Was thinking something along those lines too. The alternative is setting
up the ring with SETUP_SINGLE_ISSUER or something like that, having the
application tell us that it is a single issuer and no submits are
shared across threads. Serves the same kind of purpose as CQ_PRIVATE,
but enables us to simply fail things if the task violates those
constraints. Would also be a better name I believe as it might enable
further optimizations in the future, like for example the mutex
reduction for submits.
> Also, as SQPOLL task is by definition the only one submitting SQEs,
> was thinking about enabling it by default for them, but didn't do
> because of the io-wq / IOSQE_ASYNC.
Gotcha.
>> work with registered files (and ring fd) as that is probably a bigger
>> win than skipping the completion_lock if you're not shared anyway.
>
> It does work with fixed/registered files and registered io_uring fds.

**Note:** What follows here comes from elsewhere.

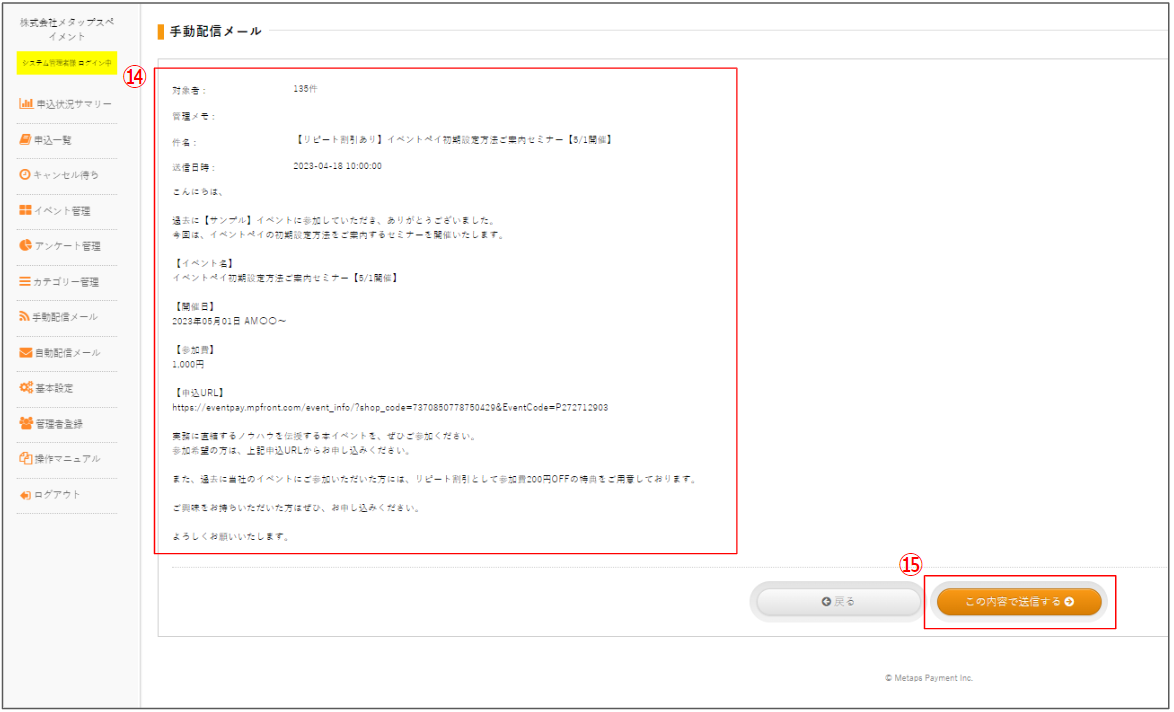This screenshot has width=1174, height=712.
Task: Click the email subject line beside 件名
Action: tap(453, 140)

t/io_uring fails for me with registered files or rings, getting EINVAL.
Might be user error, but that's simply just setting CQ_PRIVATE for
setup.
> In regards of "a bigger win", probably in many cases, but if you submit
> a good batch at once, and completion tw batching doesn't kick in (e.g.
> direct bdev read of not too high intensity), it might save
> N spinlock/unlock when registered ring fd would kill only one pair of
> fdget/fdput.
Definitely, various cases where one would be a bigger win than the
other, agree on that. But let's just ensure that both work together :-)
--
Jens Axboe
next prev parent reply other threads:[~2022-03-18 15:21 UTC|newest]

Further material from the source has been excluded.